Pfr. Martin Dubberke
Passionsnotiz Nr. 33 | Bild: Martin Dubberke

Sorgenbälle

Manchmal braucht man ja Bilder, um etwas zu verstehen. Und manchmal gibt es Sätze, die lösen das sogenannte Kino im Kopf aus. Und genauso erging es mir, als ich den Wochenspruch las:

All eure Sorge werft auf ihn;
denn er sorgt für euch.
1. Petrus 5,7

Bei diesen Worten lief in meinem Kopf folgender Film ab:

Wir alle sitzen hier im Rund unserer Andacht, haben lauter kleine Sorgenbälle auf dem Schoß zu liegen, die ich zuvor in einem Korb rumgegeben habe. Und dann werfen wir alle unsere Sorgenbälle in die Mitte, in der Hoffnung, dass Gott in seiner Allgegenwart, genau an dieser Stelle steht und alle Bälle fangen wird.

Er kann das. Schließlich ist er nicht nur omnipäsent, sondern auch omnipotent – also allgegenwärtig und allmächtig.

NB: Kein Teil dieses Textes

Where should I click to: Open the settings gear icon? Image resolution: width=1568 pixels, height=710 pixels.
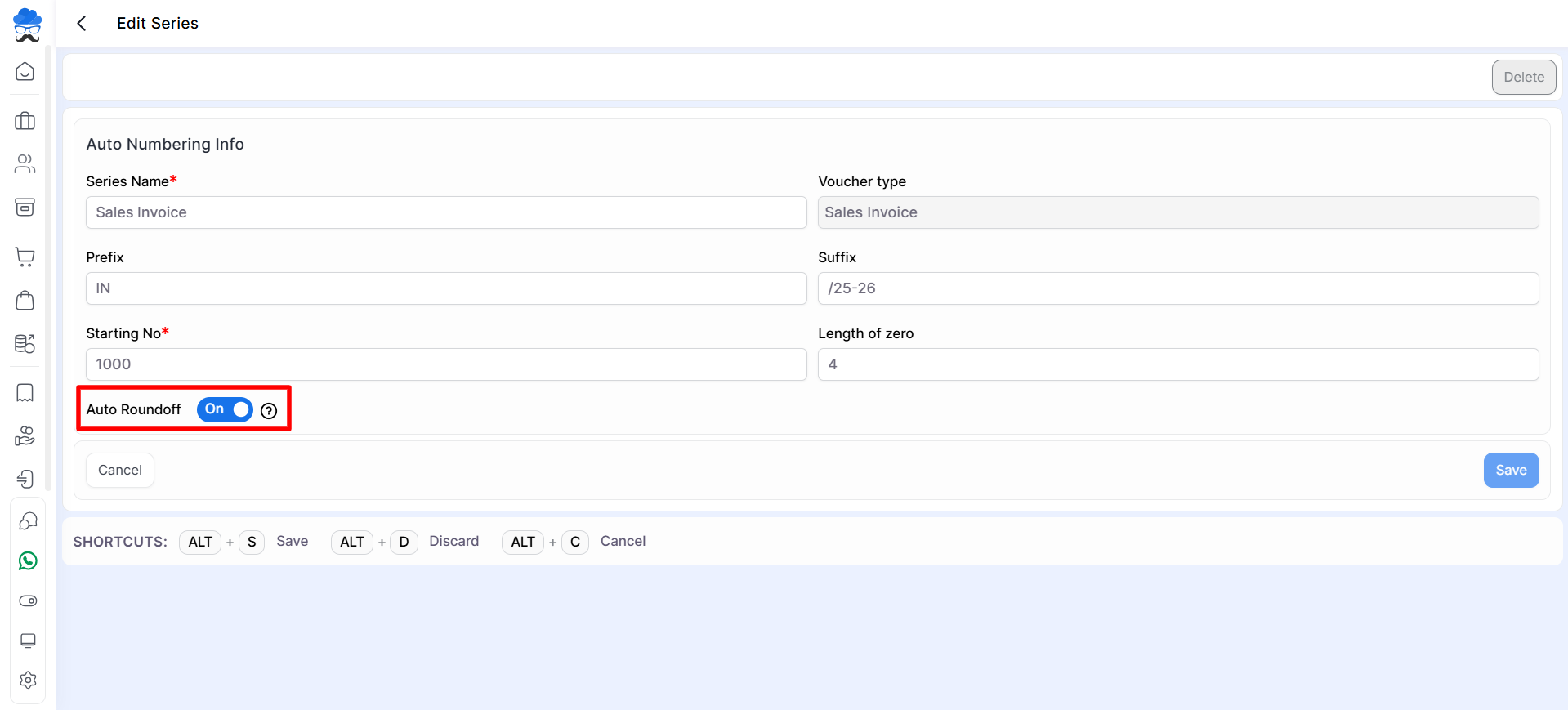28,680
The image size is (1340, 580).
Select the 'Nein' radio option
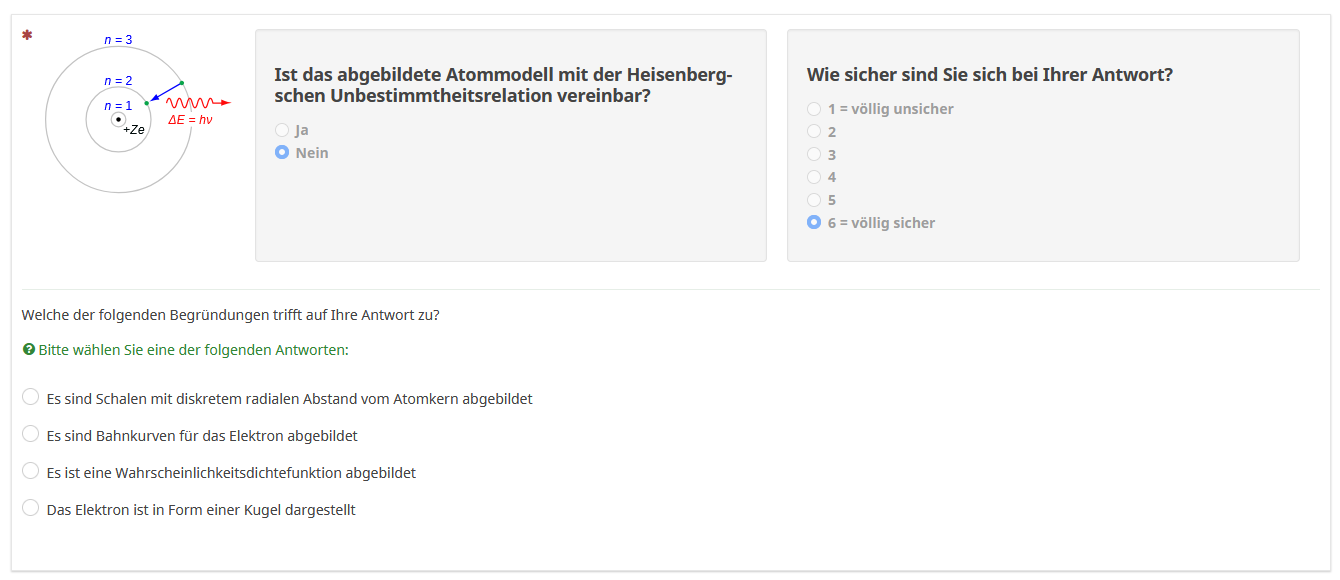(x=282, y=153)
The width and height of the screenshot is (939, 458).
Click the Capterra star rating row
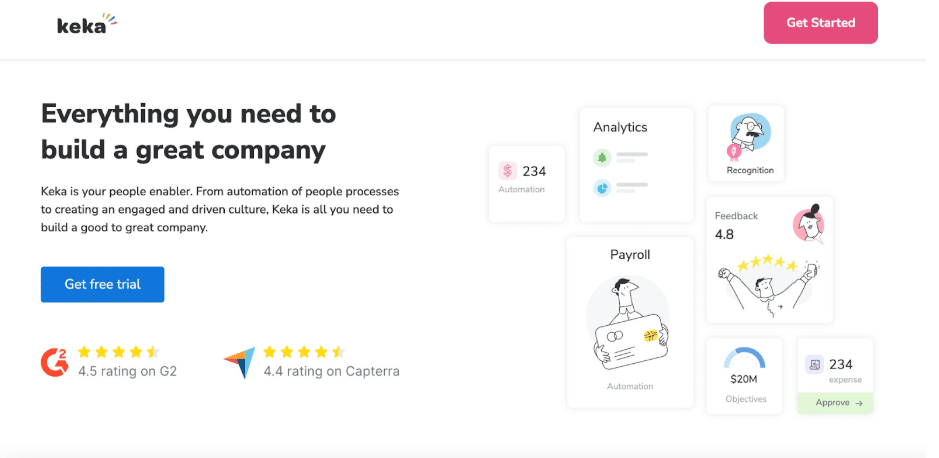[304, 351]
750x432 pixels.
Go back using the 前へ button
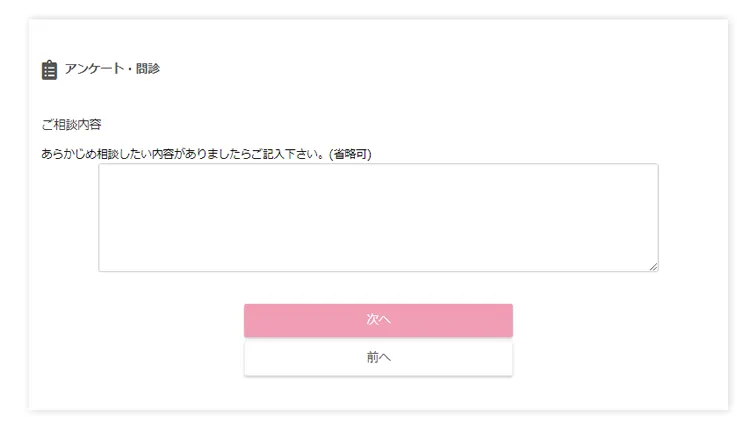tap(378, 358)
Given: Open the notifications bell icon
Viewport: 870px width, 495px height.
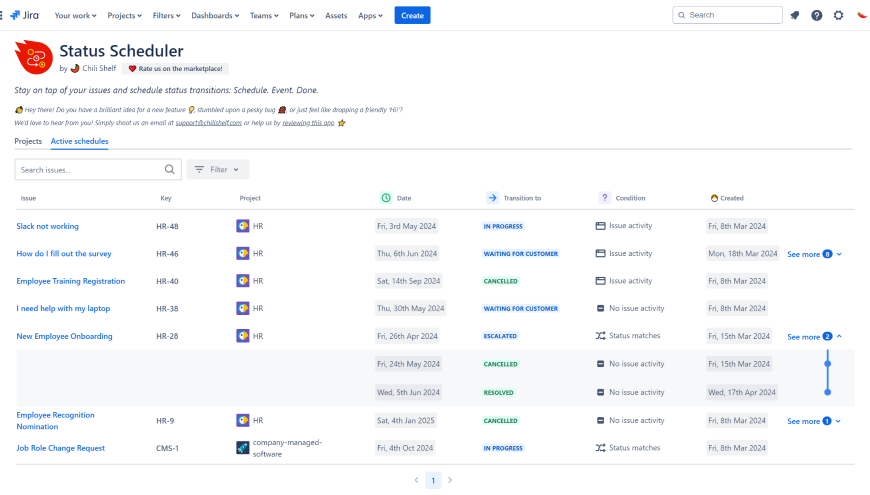Looking at the screenshot, I should 795,15.
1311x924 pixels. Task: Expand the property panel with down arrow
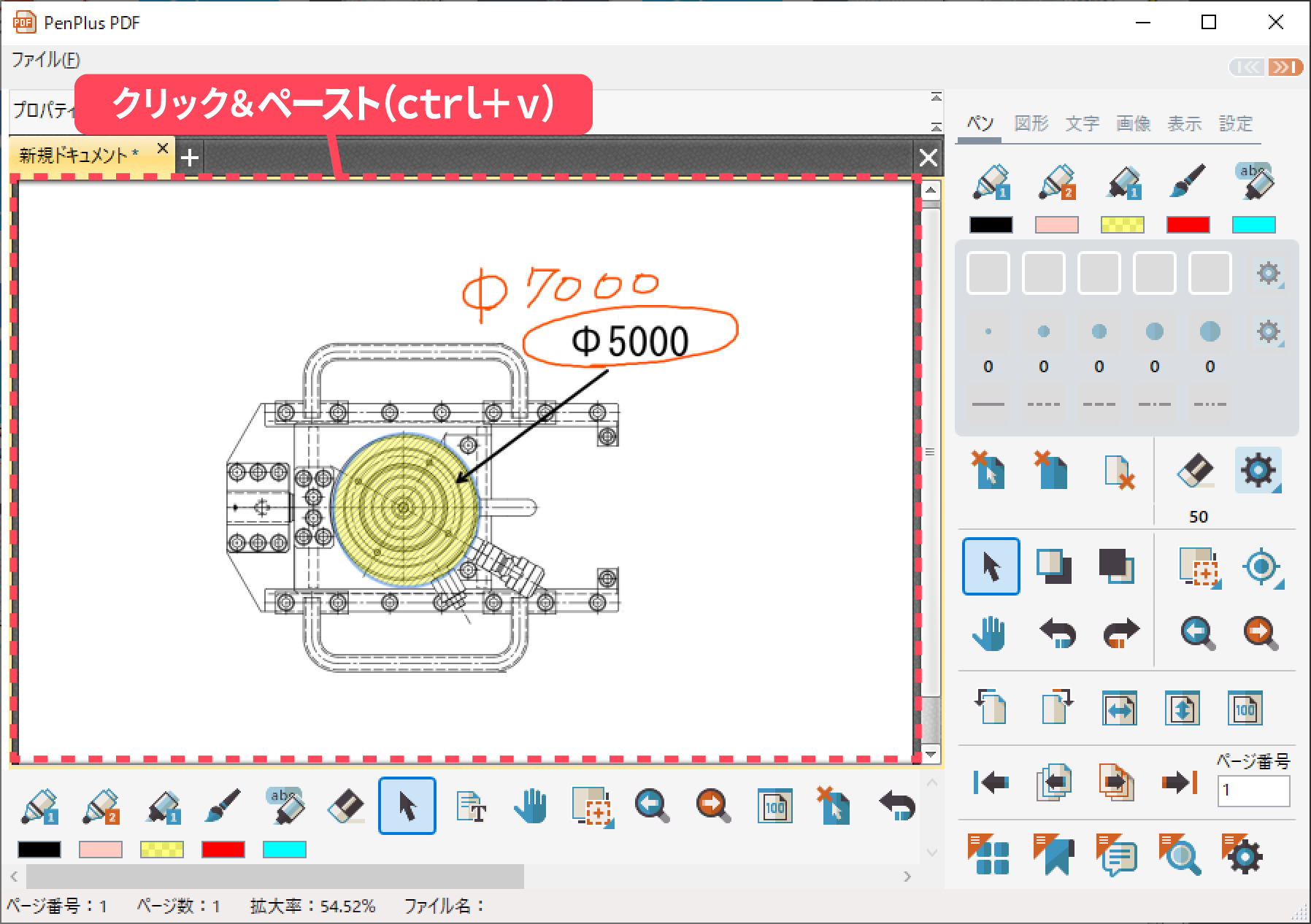(936, 126)
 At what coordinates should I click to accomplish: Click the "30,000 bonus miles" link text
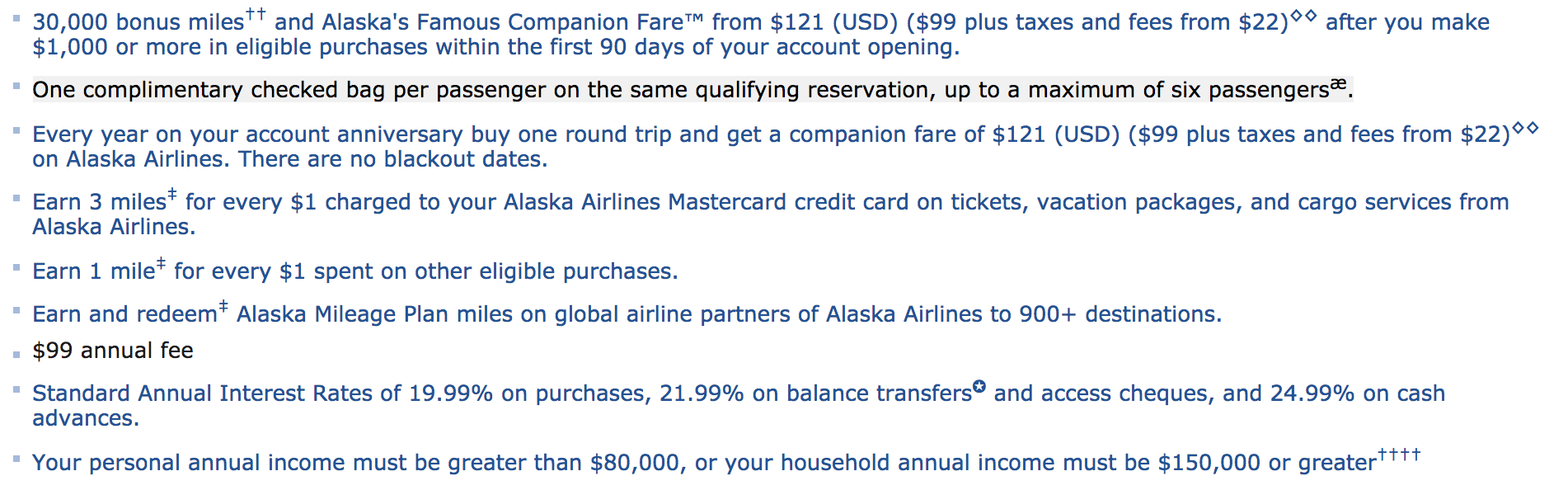tap(138, 22)
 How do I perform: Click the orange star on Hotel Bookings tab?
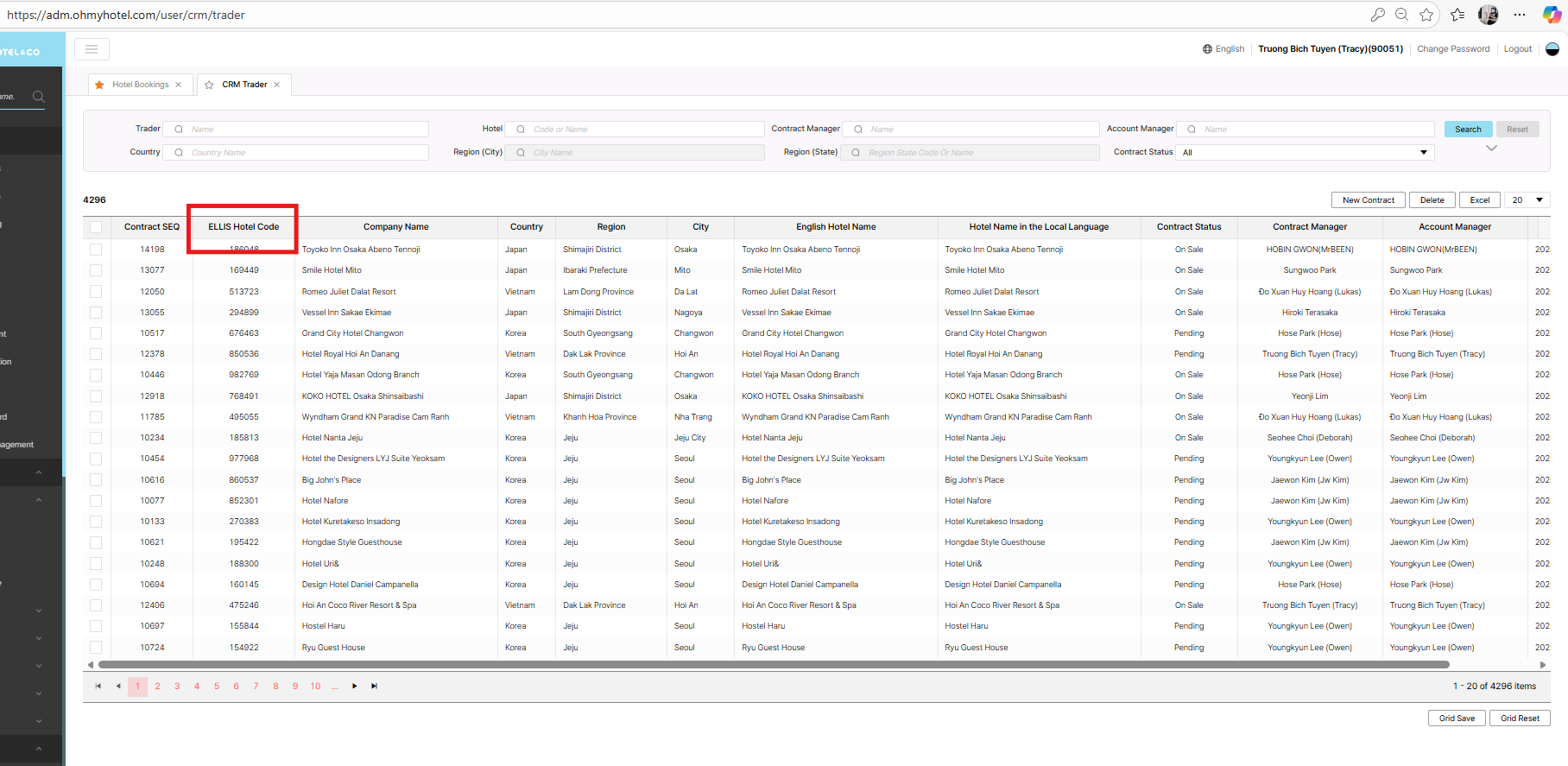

Tja, und dann haben wir unsere Sorgen einfach auf ihn geworfen, von uns weggeworfen, sind sie losgeworden, so dass sie uns nicht mehr beschäftigen und wir fröhlich von hier aus wieder an unsere Plätze zurückgehen und denken: „Wow, was für eine Andacht! Was für ein Start in den Morgen! Was für eine tolle Idee!“

Tja, wenn es mal so einfach wäre. Sie haben es geahnt. Sorgen kann man leider nicht so einfach mal von sich werfen, auch wenn das Bild, das Petrus zeichnet durchaus solche Bilder auslösen kann. Sorgen gehören zum Leben dazu. Sorgen auszuhalten auch. Und es gibt so viele Sorgen und wir haben in der Regel nicht nur eine Sorge, mit der wir uns herumschlagen. Wollte ich alle Sorgen, die es gibt, aufzählen, kämen wir heute nicht zum Arbeiten und morgen wahrscheinlich auch nicht.

Und dennoch, die Aufforderung, all unsere Sorge auf Gott zu werfen, hat etwas Befreiendes. Es gibt jemanden, der sich meiner Sorgen annimmt. Es ist ja zuweilen nicht so einfach, sich jemandem mit seinen Sorgen zu öffnen. Da braucht es schon Vertrauen und die Sicherheit, dass der andere mich versteht, dass mich der andere ernst nimmt und meine Sorgen nicht klein redet, sondern sie als das nimmt, was sie sind: Meine großen, mittleren oder kleinen Sorgen. Egal wie groß eine Sorge ist. Meine Sorge ist meine Sorge ist meine Sorge. Und sie hat alles Recht, meine Sorge zu sein. Gott gibt diese Sicherheit, verstanden zu werden.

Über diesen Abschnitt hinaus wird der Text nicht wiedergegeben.